A team of Karisoke scholars carried out the next census over three years, between 1971 and 1973.Their results revealed a sharp drop in average group size and proportion of young along with a corresponding fall in 300 to 275 gorilla count. Comparisons with the present figures swirled in Bill’s thoughts as he strolled over agricultural fields along the park boundary.

The good news was that, after its 1960s fast collapse, the population seemed to be stabilizing.Our lowest count was 252 people, which subsequently would be projected to represent 260,000 population.Better yet, the number of groups had dropped from thirty-one to twenty-eight, so we had discovered forty-two babies under three years old instead of only thirty-three in the same age class.

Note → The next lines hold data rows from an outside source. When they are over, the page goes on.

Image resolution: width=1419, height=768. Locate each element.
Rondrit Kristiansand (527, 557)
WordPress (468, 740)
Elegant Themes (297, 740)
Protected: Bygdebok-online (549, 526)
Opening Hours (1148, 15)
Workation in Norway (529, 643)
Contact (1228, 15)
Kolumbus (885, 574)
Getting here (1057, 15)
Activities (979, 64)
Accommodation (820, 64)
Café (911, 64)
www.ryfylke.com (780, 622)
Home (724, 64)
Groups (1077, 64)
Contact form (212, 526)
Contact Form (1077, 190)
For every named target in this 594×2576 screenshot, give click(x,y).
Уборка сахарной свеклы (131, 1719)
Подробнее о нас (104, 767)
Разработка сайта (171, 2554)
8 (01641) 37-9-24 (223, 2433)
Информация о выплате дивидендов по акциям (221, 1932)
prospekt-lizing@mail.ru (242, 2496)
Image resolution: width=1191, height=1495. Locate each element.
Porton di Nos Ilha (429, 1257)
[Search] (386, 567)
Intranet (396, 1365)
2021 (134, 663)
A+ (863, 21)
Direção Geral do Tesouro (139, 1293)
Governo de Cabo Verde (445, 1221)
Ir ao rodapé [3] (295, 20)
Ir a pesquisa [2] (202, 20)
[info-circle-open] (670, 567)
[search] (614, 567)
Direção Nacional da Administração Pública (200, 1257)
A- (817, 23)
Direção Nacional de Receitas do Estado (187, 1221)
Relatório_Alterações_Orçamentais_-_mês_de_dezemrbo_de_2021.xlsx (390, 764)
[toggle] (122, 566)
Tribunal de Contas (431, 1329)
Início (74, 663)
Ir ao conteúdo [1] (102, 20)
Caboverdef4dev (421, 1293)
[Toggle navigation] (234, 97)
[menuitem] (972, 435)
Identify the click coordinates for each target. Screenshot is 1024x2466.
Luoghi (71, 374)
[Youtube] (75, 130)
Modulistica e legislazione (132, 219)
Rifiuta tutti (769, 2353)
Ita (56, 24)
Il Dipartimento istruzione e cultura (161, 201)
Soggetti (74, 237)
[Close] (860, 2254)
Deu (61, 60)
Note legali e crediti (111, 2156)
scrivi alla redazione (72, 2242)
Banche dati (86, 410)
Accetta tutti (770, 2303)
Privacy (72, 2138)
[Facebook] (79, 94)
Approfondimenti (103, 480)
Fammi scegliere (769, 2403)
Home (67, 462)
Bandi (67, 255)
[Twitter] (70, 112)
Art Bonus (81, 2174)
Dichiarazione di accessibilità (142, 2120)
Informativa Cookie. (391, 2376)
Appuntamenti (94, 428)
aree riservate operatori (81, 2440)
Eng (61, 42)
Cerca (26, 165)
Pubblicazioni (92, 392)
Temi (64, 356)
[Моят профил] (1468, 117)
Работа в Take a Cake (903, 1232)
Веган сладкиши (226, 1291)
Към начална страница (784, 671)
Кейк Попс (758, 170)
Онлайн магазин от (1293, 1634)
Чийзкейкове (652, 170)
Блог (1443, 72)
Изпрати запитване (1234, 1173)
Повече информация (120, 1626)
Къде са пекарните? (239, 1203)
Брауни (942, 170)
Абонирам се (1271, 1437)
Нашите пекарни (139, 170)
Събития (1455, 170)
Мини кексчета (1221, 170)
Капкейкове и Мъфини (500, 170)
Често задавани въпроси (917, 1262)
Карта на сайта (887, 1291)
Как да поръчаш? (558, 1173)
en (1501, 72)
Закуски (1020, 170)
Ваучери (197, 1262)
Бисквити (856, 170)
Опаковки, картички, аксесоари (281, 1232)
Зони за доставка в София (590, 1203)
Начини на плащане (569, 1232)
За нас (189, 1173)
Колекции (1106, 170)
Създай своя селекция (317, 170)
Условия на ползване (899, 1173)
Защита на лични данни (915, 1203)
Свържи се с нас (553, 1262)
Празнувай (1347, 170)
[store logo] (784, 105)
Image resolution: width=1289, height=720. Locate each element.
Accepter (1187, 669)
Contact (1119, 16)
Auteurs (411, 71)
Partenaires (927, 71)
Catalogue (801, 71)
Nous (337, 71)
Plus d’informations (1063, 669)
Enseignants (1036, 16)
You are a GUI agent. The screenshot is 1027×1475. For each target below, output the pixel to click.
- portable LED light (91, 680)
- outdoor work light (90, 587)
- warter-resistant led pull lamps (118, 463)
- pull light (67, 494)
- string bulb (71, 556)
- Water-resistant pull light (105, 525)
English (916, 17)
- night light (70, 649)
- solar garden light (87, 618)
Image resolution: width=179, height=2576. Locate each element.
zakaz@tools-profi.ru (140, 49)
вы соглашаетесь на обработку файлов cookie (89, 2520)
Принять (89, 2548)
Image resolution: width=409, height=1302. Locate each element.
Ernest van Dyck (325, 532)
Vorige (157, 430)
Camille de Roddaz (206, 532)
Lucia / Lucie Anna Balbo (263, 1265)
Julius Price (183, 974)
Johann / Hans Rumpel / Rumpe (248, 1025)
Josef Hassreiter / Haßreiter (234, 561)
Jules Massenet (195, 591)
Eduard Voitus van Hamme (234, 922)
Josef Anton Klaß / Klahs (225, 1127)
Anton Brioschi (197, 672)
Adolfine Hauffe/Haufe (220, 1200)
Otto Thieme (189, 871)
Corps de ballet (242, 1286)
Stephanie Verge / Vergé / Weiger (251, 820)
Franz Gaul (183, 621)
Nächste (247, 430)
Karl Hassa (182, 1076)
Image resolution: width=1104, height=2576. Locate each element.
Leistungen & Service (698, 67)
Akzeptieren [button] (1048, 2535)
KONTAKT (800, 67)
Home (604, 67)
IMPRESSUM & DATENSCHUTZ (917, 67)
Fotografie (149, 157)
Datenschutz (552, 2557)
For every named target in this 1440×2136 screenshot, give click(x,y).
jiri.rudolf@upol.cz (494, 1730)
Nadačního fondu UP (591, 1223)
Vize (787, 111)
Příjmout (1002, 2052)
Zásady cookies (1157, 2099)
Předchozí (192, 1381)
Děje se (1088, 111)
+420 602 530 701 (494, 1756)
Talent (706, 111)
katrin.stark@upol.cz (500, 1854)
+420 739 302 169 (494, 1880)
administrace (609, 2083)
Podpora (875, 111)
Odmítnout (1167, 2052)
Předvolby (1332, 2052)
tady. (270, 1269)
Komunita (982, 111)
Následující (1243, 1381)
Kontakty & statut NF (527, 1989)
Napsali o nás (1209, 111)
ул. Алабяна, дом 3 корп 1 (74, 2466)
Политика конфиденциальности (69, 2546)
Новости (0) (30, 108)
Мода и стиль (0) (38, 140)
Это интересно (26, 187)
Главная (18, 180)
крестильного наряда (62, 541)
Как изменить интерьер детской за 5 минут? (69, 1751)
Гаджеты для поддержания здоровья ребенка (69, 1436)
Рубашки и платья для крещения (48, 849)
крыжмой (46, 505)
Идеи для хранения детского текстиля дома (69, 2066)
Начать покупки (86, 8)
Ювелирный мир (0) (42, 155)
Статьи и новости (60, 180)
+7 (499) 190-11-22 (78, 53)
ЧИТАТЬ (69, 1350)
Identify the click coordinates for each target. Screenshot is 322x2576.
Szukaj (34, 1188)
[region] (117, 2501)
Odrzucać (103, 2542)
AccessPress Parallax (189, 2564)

The bad news was that gorillas were clustering in the middle, particularly near Mount Visoke, and avoiding the Eastern and Western ends of the park. On Mt. Mikeno, where Schaller had tallied more than two hundred gorillas, there were only eighty-one.

Mts. Sabyinyo, Gahinga, and Muhavura backed only thirty-four gorillas in five groups. Objectively, it was at least a mixed message. Emotionally, it was a huge relief not to discover more losses, particularly in light of the tragic events of last year.